Rural patients appear to have a survival disadvantage following a cancer diagnosis compared with their urban counterparts.1 Melanoma skin cancer is an important cause of mortality and morbidity in the UK, and the incidence of melanoma is rising.2 Mortality from this visible cancer is strongly influenced by early detection and complete excision, with thin cancers that are fully excised having excellent rates of cure.3 Patient factors including socioeconomic status and delayed presentation are known to contribute to inequities in survival from melanoma.4 It seems likely that geography and processes of care could also influence melanoma survival. However, evidence of geographical and treatment inequities for melanoma is under-studied and potential mechanisms for rural disadvantage after a cancer diagnosis remain obscure.1
Existing evidence on the influence of geography on melanoma treatment and survival is contradictory. A study conducted in Queensland, Australia, found that patients with melanoma from rural areas had an adjusted case-fatality rate 20% higher than urban counterparts.

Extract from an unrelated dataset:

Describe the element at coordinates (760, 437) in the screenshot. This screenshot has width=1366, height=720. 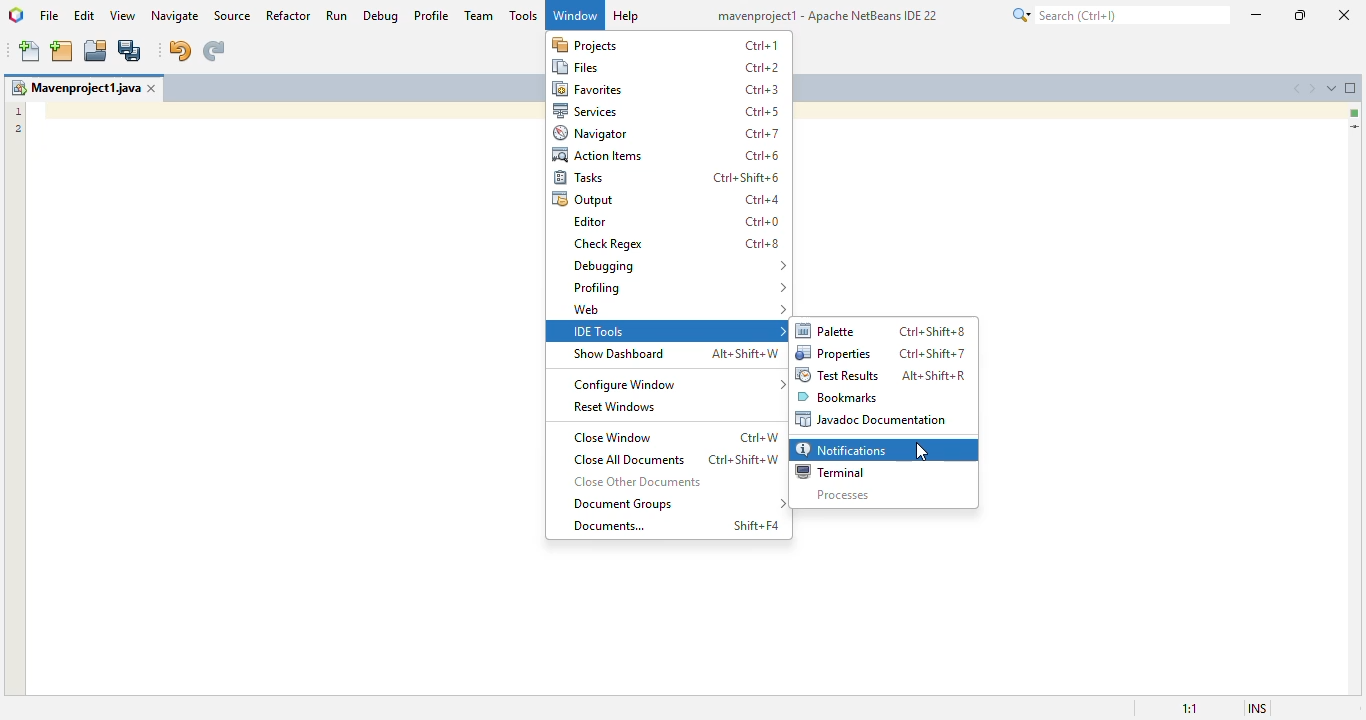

The authors concluded that differences in access to services and variation in management practices may partly account for the observation, but they did not adjust for socioeconomic status in their analysis.5 The authors of the present study have previously reported that people living in rural areas within Northeast Scotland are more likely to have their melanoma excised by a GP than their city-dwelling counterparts.6 This is contrary to UK guidelines that mandate that all skin lesions suspicious of melanoma should be referred to secondary care for diagnosis and treatment.7–9 Recently, however, reassuring evidence was found in a whole-Scotland sample of 9519 people diagnosed and treated for melanoma from 2005 to 2013, which showed that primary care excision of melanoma does not result in increased mortality and morbidity.10
In the earlier work by the authors of this study, despite observing higher rates of initial excision of melanoma by GPs,. no evidence was found of rural patients in Northeast Scotland having higher rates of incomplete excision, nor did they have increased rates of morbidity or mortality.6,11,12 An acknowledged limitation was that the authors only studied patients from a single health board (Grampian) in Northeast Scotland.6,11,12 Grampian’s relative affluence could potentially have masked a rural disadvantage compared with other areas, because lower socioeconomic status is associated with later diagnosis of melanoma and poorer survival.13 The limitation is addressed in this study and reports the first ever investigation of the influence of rurality on the setting of melanoma excision and mortality in a whole-nation cohort.
How this fits in
Existing evidence of the impact of rural residence on melanoma management and outcomes is conflicting and drawn from small regional studies with limited external validity. This study was the first to investigate the impact of rurality on the processes and outcomes of melanoma treatment using a whole-nation cohort. Conducted in Scotland, and based upon all diagnoses of melanoma from 2007 to 2013, it found that those living in rural areas are significantly more likely to have their melanoma excised in primary care but that this did not confer increased all-cause or melanoma-specific mortality. These results are reassuring for rural patients in the UK and their GPs.